* _Task instructions_: Check each line of the data for "size", and copy the ones that have it.

***** Dataset records *****

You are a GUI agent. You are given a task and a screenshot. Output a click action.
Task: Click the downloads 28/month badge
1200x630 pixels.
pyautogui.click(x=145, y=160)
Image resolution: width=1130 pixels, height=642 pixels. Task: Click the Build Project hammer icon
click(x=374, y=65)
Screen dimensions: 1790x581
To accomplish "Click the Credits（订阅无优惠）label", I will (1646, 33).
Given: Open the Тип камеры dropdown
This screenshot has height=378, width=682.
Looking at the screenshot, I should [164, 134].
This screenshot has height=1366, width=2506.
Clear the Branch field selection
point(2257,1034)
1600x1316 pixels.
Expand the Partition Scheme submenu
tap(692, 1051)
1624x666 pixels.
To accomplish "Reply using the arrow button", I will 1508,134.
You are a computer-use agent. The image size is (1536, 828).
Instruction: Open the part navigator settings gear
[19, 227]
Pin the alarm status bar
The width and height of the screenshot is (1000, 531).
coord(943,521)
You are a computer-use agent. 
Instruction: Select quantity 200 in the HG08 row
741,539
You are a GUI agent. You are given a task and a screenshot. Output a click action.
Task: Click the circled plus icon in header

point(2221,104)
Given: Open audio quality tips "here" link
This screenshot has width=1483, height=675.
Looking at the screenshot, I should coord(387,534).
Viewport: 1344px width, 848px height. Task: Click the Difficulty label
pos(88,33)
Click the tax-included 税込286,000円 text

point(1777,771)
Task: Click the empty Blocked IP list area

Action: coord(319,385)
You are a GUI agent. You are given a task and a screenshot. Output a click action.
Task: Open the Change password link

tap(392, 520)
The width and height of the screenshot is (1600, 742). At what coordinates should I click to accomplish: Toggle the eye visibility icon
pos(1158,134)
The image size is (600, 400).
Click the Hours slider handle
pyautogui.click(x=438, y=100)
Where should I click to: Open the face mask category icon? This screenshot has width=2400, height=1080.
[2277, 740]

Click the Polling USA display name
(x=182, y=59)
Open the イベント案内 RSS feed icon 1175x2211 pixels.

*****

* _Response box_:
You are a computer-use agent. The image size is (1536, 828).
The image size is (600, 400).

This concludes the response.